Did you use shielded cable on your volume pot wipers also? That got rid of most of the noise on my vibrato channel. My normal channel was already very quiet so I didn't bother with that side.

Isolating the footswitch & reverb jacks should help also. Just remember you still have to ground them with the unused grounding lug/washer that came with them..

I used plastic "snap cap" washers on both sides & insulated the threads with some heat shrink. You could head to your local electronics store & pick up some isolated RCA jacks or isolation washers. Whatever you feel comfortable with.


----------



## jimsz (Apr 17, 2009)

No, I didn't use shielded on the wipers, but did remove them from under the board, shortened them up and ran them along the inside, moved them around until most of the noise disappeared. I think as a final precaution, I'll use the shielded on them. It seems to have got rid of quite a bit of noise.

I think my reverb pot is toast. The meter shows it halfway on as OL, not good. When I dial it round, the noise increases quite a bit. I'll swap that out. So far, a good sized handful of parts have crapped out with this kit.

Also just found out that the reverb tank has to go in last and come out first before the chassis.
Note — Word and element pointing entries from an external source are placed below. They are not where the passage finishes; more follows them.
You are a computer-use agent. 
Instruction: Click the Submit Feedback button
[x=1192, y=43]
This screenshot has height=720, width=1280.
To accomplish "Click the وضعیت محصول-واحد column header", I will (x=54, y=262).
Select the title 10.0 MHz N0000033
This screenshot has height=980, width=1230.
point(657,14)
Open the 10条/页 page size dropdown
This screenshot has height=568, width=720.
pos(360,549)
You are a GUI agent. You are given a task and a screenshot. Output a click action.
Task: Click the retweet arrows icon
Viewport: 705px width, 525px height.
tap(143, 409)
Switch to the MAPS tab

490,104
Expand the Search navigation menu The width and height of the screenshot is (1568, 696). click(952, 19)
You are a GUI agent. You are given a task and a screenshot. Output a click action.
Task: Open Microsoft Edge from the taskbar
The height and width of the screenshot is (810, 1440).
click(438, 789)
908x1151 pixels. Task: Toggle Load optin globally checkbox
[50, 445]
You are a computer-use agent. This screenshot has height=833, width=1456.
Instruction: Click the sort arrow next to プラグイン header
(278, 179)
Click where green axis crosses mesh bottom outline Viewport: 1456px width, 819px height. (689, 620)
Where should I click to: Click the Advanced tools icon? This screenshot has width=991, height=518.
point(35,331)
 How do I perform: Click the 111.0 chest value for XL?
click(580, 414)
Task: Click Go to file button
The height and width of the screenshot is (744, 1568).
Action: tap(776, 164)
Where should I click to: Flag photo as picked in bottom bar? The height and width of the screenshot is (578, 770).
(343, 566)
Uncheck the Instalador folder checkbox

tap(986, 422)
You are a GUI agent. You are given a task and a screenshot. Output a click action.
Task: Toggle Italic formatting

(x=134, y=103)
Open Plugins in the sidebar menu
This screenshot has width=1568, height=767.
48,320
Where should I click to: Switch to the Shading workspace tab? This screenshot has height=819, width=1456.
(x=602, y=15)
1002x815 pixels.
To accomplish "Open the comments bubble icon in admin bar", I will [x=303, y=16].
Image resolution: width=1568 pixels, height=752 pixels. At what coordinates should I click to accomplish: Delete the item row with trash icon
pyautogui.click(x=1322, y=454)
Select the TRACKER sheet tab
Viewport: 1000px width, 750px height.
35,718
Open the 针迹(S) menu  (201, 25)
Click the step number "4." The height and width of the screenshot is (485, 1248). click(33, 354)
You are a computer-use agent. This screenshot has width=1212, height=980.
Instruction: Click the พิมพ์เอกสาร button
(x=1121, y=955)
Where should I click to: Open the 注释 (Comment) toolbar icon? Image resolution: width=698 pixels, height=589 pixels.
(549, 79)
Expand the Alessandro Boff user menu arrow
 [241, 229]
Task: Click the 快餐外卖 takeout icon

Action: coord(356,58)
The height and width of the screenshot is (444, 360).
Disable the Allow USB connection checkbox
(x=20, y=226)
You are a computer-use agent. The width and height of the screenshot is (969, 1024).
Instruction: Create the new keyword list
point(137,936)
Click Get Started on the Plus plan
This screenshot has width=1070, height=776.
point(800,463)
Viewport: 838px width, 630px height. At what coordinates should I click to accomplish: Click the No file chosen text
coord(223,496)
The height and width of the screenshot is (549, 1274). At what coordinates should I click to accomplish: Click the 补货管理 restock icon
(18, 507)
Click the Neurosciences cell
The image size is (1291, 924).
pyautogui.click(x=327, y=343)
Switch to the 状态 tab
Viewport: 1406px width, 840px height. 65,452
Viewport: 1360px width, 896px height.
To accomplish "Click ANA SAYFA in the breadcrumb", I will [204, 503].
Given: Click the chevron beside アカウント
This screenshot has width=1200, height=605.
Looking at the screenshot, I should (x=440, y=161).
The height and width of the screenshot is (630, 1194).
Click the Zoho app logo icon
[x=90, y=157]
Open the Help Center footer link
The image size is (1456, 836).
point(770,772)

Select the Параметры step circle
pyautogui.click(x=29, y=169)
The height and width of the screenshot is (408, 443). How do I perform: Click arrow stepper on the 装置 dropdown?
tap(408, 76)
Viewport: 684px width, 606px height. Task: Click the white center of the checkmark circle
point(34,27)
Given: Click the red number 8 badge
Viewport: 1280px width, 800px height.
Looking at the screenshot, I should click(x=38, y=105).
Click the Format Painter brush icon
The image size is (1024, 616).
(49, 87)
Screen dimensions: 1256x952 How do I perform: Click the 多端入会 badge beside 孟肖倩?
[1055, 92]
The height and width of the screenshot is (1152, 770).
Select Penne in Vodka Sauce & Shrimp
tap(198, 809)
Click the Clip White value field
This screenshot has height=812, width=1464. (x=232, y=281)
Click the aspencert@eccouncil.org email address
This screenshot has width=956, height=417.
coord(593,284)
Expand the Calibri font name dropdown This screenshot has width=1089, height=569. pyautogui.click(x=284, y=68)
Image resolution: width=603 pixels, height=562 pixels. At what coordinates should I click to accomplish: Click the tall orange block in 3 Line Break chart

The OT is too tall and won't slide under the tank which is installed upside down on the top back of the cabinet. Another flaw in the design.

My next build might be from another company, me thinks.


----------



## jimsz (Apr 17, 2009)

I dropped a brand new tube on the carpet, but it didn't survive the impact. Don't you hate it when that happens.


----------



## Emohawk (Feb 3, 2006)

I hear what you're saying. The thing is if you want a kit with better quality parts that's more of a simple assembly, you will pay substantially more. I would have paid more than double for a "better quality" BFDR kit.

In my case, I did upgrade some of the components, most notably the pots (the ones that come with the kits are garbage), the signal caps (not really necessary depending on who's opinion you prefer), and a couple of misc hardware items like the lamp assembly & the fuse holder. Overall no complaints, but I did eliminate some of the trouble spots before assembly.

Now the other Weber kit I currently have in the hopper, a Java, has been problematic. I haven't decided if I'd try another of their kits. Depends on if I get that one up & running to my satisfaction


----------



## jimsz (Apr 17, 2009)

Well, I replaced the reverb pot, the broken tube and have added some quality shielded cable for the input jacks and volume wipers.

And, the reverb has now stopped working altogether. This is the part where I'm banging my head against a wall, you just can't see it. 

The noise has now been more centralized between the reverb and volume pots. If I turn the reverb up to about 2, the noise drops off almost completely but can be brought back in with the volume pots. More banging of the head at this point.


----------



## jimsz (Apr 17, 2009)

I can't figure out why the reverb does not work anymore. If the reverb unit itself has failed, is there anyway to test it?


----------



## Emohawk (Feb 3, 2006)

Not sure what to tell you. Have you tried the Weber boards? There's a few guys there who've build dozens of the things & they've encountered just about everything.


----------